Published on:

Grandparent Visitation Rights in NC: When Can You File and How is it Decided?

Grandparents are inarguably a vital part of a child’s life, but the decision to include them is ultimately up to the parents. It can be devastating for grandparents when contact with their grandchild has been restricted. What are your options as a grandparent for seeking court-ordered visitation in North Carolina?

When Can You File for Visitation as a Grandparent?

North Carolina allows grandparents to file for visitation only in certain circumstances. The state allows grandparents to file for visitation only if the child’s family is not intact, which may include the following scenarios:

  • If one or both parents have died
  • If the parents have separated or are divorcing
  • If there is an ongoing custody dispute between the parents

If the family is intact and there is no custody issue, grandparents cannot file for visitation rights in North Carolina.

How is Grandparent Visitation Decided in North Carolina?

Biological parents have a constitutional right to care for their children in North Carolina.

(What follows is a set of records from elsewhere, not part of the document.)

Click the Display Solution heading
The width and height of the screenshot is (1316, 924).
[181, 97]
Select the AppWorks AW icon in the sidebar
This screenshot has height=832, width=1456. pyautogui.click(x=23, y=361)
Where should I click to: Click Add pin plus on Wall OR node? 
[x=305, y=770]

Further, case law has determined that parents have the right to decide who their children will spend time with and otherwise associate with. To overcome this parental right, grandparents must show that the parent or parents are unfit or have acted in a way that is inconsistent with this parental right.

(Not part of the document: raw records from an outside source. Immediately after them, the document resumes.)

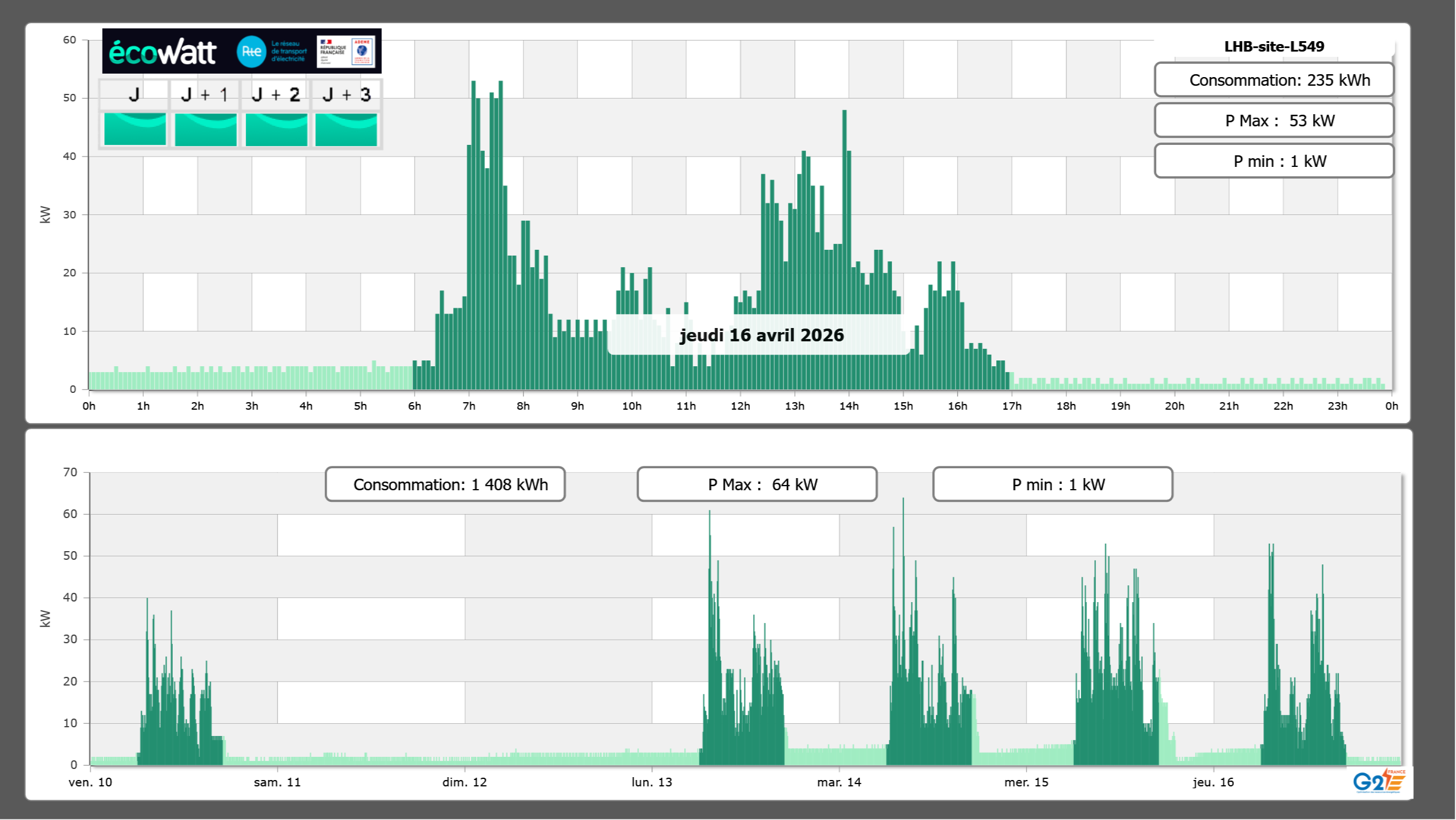Click the P Max : 53 kW box

click(x=1273, y=121)
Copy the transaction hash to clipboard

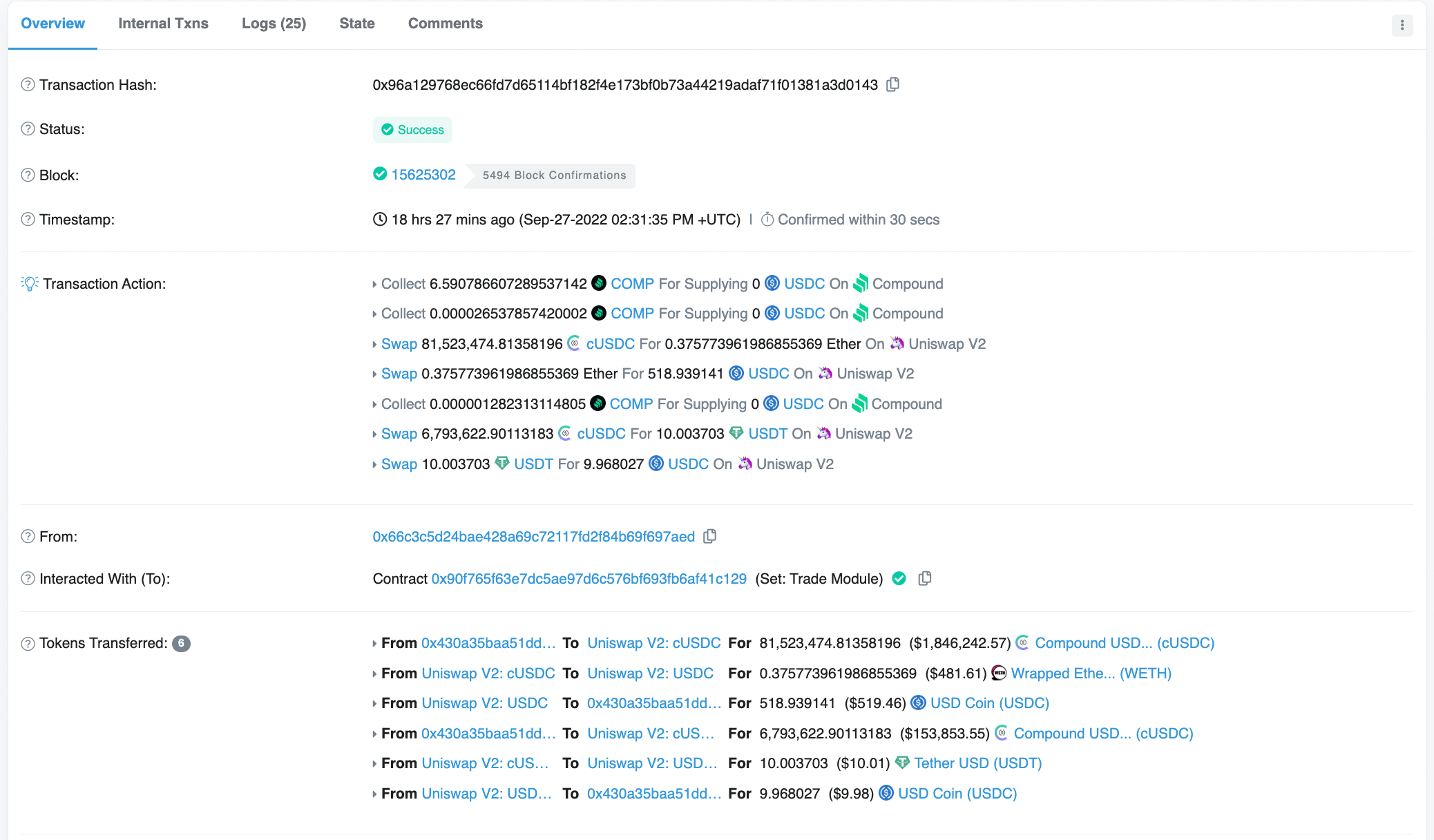point(893,84)
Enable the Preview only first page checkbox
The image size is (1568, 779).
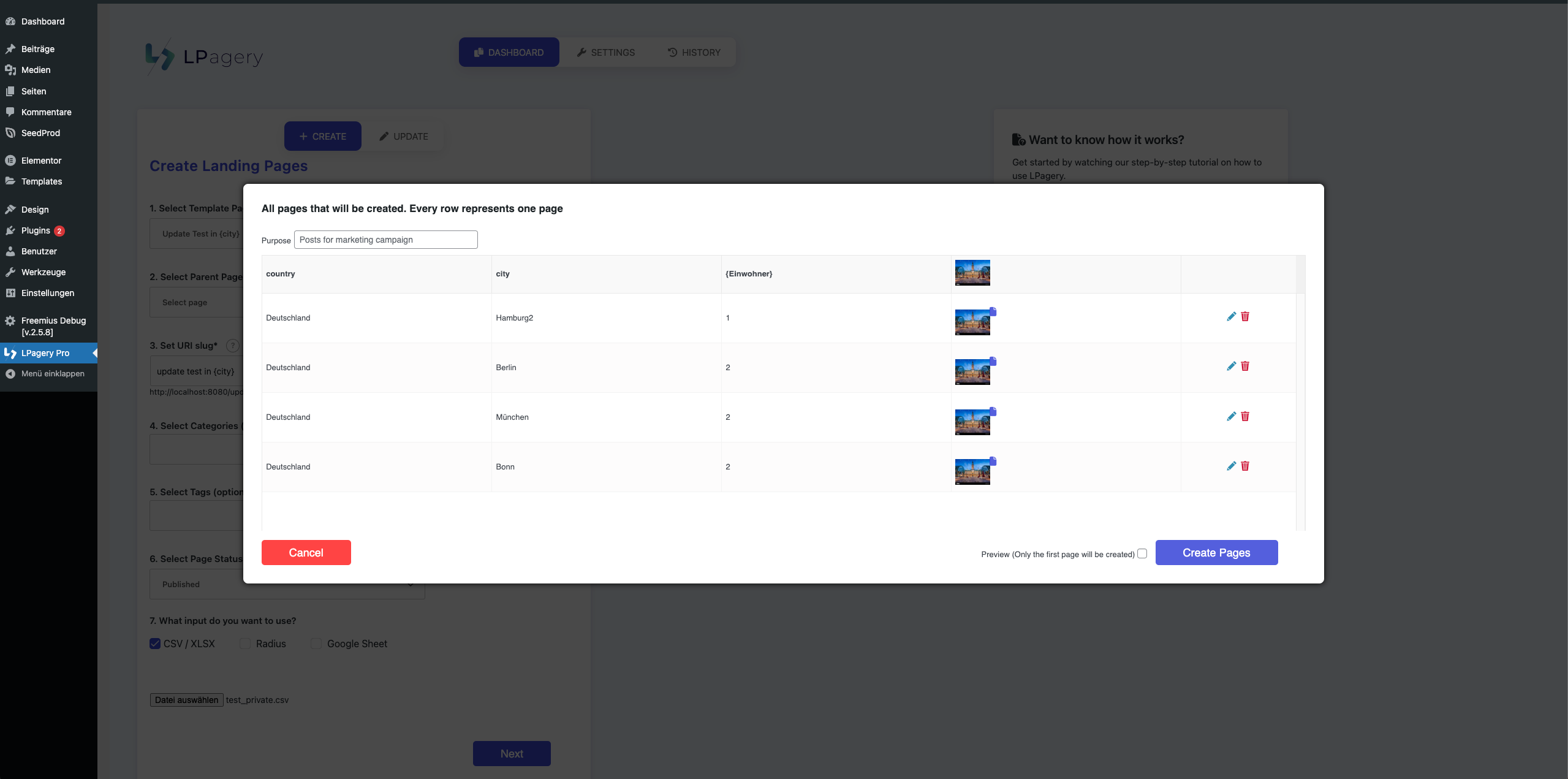[x=1142, y=553]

Even though North Carolina prioritizes a child’s best interest when determining custody, a grandparent cannot be considered in this criteria unless they first overcome the parent’s constitutional right.

Rose v. Powell

In the case of Rose v. Powell, Grandparents filed for secondary custody, or visitation rights, of their granddaughter Audrey. The child’s mother filed a motion to dismiss, among other pleadings. The trial court granted Mother’s motion to dismiss, and Grandparents appealed.

Grandparents claimed that the trial court incorrectly dismissed their claim for secondary custody because Mother had acted inconsistently with her constitutionally protected parental right. They also asserted that Mother’s family being intact did not prevent them from seeking visitation rights.

The child’s father, who was Grandparents’ son, passed away before the child was born. After the child was born, Grandparents spent a significant amount of time with her and Mother. Approximately two years later, Mother stopped contact with Grandparents, and they no longer were able to visit with Audrey.

Grandparents argued that their established relationship with their granddaughter and their son’s death meant they had the right to seek visitation. They stated that Mother acted inconsistently with her parental rights by making Grandparents an integral part of the child’s life and then suddenly ending the relationship. The Court of Appeals disagreed with this argument, stating that the relationship created between Mother, Grandparents, and child did not create a family unit in which Grandparents were established as or expected to act as parents to the child.

The appellate court also determined that the child’s family unit being intact was relevant to the case and that Grandparents had no legal right to file for visitation. The trial court’s decision to dismiss Grandparents’ visitation petition was affirmed.